Being joined up – I’ve mentioned the links between primary care, secondary, tertiary care, third sector but it’s also about joining the strands between diagnostics, molecular pathology, clinical informatics. We do have challenges in being joined up in terms of acute oncology and I think that’s something which is true not only here but is true elsewhere in the UK, elsewhere in the world. I do have a soft spot for bio-banking with my links to the Wales Cancer Bank but I do think there are opportunities for us to score a win in Wales. Why can’t it be a routine and what about opt out consent which is something that with colleagues and Ian being very supportive of this maybe this does have some traction.
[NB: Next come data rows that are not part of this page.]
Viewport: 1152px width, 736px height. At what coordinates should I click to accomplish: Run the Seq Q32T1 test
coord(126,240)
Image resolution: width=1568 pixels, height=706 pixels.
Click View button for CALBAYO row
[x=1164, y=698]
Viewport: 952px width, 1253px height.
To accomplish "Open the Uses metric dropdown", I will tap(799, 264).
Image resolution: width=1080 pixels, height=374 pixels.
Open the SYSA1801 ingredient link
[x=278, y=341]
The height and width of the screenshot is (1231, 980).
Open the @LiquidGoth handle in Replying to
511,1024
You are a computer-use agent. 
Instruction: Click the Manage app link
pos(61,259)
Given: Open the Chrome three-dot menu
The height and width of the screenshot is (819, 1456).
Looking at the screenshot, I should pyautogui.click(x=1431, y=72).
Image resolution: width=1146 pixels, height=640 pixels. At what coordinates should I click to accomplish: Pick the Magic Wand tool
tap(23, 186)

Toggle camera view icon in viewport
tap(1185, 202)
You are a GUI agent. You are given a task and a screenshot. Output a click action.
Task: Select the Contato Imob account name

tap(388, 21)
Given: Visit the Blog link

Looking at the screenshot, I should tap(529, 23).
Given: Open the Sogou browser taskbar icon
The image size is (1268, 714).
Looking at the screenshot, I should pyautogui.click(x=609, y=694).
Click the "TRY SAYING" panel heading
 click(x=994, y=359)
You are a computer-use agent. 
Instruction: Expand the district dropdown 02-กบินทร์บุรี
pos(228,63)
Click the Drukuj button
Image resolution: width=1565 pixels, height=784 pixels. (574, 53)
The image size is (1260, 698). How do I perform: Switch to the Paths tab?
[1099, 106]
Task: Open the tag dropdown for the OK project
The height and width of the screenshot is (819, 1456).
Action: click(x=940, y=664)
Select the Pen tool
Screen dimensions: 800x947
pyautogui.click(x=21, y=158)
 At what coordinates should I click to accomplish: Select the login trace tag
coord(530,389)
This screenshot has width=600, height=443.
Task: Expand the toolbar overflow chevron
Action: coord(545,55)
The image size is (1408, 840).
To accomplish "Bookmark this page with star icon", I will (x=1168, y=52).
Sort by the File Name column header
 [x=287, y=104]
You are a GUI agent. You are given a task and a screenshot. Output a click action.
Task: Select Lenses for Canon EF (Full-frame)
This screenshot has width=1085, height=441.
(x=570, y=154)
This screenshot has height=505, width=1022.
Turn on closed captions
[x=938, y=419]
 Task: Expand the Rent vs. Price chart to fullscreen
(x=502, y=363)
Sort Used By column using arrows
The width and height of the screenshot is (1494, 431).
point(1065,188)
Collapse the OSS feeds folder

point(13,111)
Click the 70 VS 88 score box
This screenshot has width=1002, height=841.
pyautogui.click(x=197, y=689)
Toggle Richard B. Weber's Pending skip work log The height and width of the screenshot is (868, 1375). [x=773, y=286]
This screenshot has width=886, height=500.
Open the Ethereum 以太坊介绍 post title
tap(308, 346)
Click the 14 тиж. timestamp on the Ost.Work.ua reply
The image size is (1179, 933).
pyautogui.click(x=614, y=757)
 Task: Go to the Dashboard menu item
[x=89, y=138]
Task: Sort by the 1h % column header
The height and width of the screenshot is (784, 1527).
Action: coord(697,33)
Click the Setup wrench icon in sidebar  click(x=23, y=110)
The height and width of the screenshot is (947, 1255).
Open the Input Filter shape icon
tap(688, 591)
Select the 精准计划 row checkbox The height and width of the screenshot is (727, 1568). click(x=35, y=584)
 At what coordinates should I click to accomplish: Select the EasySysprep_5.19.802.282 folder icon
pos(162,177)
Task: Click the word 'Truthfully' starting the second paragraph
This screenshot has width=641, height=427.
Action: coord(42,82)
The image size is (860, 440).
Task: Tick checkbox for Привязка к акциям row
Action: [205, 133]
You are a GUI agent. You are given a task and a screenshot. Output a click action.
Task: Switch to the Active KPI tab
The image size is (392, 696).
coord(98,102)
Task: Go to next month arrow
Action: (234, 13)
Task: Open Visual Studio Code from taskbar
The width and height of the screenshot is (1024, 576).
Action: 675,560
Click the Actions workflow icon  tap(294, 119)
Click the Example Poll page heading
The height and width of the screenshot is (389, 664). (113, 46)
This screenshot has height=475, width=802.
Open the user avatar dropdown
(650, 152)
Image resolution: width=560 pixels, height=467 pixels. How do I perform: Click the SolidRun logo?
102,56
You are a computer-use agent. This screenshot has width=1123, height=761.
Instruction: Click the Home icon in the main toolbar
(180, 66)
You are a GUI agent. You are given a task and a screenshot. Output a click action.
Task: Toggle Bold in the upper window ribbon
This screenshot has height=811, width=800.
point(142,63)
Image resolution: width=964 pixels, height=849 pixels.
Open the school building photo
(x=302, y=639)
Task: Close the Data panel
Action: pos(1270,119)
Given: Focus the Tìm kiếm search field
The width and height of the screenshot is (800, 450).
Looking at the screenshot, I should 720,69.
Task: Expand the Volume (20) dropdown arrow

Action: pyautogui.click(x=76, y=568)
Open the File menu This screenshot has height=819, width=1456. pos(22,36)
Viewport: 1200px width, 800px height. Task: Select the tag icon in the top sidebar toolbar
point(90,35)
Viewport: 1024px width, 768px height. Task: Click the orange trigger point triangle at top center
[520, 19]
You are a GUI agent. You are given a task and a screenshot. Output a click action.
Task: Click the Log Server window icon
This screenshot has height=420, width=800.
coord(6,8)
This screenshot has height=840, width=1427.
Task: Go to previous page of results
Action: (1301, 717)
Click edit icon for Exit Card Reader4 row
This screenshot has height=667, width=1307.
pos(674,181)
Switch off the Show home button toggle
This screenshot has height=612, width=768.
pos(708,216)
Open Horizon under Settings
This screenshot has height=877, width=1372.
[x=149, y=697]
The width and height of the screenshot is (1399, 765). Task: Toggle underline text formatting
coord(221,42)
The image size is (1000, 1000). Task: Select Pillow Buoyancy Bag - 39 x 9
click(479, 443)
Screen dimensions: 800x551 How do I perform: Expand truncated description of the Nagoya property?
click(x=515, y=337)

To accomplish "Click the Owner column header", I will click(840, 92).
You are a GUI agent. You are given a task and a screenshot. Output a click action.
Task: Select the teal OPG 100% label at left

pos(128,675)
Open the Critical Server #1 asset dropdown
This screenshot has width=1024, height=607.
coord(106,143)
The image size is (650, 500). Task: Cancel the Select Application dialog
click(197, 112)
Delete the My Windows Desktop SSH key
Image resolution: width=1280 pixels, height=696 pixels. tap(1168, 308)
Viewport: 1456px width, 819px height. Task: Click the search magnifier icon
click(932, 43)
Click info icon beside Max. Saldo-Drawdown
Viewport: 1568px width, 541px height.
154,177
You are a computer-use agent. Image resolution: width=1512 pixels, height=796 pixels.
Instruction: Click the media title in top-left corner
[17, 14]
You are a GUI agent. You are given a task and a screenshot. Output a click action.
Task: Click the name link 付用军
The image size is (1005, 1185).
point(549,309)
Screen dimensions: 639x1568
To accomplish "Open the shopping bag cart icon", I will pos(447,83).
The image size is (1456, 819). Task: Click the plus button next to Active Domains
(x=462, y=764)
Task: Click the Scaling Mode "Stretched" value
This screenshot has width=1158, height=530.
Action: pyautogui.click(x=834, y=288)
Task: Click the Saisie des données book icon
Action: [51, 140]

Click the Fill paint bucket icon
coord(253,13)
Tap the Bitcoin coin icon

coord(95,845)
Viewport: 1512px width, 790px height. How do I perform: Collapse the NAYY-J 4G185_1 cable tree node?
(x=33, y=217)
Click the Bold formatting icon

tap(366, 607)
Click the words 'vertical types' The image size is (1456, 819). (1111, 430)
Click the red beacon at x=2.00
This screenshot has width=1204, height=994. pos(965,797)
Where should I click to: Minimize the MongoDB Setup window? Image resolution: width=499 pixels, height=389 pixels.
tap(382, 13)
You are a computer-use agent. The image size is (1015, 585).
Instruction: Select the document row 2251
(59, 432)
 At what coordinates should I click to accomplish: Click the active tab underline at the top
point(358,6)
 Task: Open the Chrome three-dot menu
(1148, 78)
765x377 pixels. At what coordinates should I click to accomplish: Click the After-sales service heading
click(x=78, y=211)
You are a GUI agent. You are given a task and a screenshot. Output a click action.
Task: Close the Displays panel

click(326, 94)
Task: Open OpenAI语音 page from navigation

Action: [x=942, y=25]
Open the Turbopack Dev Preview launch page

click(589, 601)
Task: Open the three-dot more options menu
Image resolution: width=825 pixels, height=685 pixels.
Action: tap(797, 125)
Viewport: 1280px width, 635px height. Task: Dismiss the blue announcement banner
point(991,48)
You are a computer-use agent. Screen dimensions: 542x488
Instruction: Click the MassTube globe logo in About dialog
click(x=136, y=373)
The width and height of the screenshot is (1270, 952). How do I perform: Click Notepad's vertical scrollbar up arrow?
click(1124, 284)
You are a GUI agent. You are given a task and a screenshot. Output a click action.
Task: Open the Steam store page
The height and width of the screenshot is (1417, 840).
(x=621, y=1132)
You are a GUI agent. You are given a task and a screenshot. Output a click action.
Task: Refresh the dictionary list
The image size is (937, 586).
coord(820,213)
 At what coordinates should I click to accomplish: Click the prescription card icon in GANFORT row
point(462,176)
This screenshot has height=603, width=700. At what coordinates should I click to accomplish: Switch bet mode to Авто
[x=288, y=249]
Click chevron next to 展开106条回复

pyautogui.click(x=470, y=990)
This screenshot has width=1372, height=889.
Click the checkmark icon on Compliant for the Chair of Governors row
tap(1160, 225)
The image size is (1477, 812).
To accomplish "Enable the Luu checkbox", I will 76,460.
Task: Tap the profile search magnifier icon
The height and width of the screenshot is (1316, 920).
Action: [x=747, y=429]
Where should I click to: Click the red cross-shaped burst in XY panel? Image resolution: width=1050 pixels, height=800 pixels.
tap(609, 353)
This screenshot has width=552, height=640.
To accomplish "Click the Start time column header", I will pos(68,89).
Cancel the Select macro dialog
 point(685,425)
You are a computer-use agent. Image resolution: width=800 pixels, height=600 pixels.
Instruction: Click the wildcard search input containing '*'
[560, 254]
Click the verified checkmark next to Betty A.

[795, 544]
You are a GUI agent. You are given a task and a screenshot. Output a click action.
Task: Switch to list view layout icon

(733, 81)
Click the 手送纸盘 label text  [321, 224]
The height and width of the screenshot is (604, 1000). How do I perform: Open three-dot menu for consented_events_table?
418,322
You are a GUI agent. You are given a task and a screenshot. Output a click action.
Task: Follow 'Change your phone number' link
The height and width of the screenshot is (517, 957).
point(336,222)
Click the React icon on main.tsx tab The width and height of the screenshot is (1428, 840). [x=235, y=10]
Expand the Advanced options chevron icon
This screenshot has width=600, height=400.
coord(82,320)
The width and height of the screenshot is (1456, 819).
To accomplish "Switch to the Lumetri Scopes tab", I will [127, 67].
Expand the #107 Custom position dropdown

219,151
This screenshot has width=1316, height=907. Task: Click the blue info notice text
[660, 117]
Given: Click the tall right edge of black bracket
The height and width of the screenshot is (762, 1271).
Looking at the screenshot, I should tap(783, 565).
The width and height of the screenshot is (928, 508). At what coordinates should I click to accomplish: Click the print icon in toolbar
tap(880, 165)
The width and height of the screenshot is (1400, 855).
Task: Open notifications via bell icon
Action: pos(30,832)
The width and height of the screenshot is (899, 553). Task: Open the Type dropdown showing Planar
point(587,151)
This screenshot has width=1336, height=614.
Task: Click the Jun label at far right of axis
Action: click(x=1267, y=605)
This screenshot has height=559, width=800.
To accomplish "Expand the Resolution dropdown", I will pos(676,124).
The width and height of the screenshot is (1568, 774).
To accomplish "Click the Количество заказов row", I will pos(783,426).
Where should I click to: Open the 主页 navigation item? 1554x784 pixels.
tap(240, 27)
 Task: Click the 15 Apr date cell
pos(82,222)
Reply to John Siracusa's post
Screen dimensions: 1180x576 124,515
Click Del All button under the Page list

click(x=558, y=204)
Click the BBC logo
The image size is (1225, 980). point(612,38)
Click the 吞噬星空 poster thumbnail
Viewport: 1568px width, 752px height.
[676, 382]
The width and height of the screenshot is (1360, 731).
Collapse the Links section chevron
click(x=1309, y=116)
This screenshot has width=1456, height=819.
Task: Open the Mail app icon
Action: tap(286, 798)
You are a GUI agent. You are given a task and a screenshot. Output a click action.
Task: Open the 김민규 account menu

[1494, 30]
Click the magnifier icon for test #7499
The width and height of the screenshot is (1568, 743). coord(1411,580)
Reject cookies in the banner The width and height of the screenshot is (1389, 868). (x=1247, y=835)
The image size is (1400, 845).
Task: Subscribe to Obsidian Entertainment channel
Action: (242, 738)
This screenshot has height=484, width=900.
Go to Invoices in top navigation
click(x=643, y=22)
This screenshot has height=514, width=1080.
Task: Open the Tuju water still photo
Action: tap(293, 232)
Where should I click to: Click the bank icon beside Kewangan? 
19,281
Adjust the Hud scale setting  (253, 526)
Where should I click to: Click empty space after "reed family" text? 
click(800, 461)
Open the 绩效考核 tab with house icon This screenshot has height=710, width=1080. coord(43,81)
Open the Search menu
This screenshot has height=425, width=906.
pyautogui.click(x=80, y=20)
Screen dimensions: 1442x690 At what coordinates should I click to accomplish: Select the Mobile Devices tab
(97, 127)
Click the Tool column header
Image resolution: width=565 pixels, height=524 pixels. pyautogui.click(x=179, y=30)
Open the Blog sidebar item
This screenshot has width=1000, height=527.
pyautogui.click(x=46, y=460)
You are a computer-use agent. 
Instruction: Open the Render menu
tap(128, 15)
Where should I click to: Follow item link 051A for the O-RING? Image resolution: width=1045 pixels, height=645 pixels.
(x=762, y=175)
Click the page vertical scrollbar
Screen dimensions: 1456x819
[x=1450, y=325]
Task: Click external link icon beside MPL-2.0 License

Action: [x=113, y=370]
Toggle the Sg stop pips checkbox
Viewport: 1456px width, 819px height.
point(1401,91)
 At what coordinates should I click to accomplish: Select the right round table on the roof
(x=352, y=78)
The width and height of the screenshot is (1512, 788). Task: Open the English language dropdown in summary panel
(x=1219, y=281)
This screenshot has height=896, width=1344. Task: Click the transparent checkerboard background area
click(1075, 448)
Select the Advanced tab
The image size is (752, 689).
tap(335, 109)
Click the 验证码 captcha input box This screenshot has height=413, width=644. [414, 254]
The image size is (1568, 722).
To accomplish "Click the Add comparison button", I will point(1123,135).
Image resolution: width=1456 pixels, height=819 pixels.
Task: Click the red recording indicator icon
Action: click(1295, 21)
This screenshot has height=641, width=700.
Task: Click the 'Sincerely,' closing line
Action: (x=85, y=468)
I think we have to look forwards and we have to expect the unexpected. I can tell you for sure there are contingency plans somewhere for something like a chemical, biological or nuclear terrorist attack in Cardiff. God forbid, it’s a horrible thought. There are plans for that, why are there no contingency plans for developments where we will have major shifts in patient flow to or from oncology services, to or from other sectors in secondary care? Why not? I hope it’s a much more likely eventuality than a major terrorist attack in Cardiff but I think change is the new norm, things are not going to stay as they are.
I’m nearly finished. IT, I think, is both a challenge and a solution and Gordon has mentioned this already but I left my iPhone there. Why aren’t we taking advantage of the potential? It’s not rocket science anymore, there are all sorts of things we can get there in terms of monitoring health status, in terms of collecting the data, but in terms of having some sort of joined up IT solution. Yes, I’m not minimising it, I know how difficult it is but it must be easier in Wales than it is in other parts of the UK.
You’ve heard about TNM, the eighth edition of TNM is coming, it will be implemented from the beginning of next year. One of the major successes from UICC’s point of view, for which we are immensely grateful, have been the training modules that have appeared on the ecancer website. I just want to say, Katie, Gordon, thank you very much for your support in getting them out there. It’s viewed by UICC as a major success. Of course we are now going to have to go and change them and get it ready for the eighth edition but that is underway.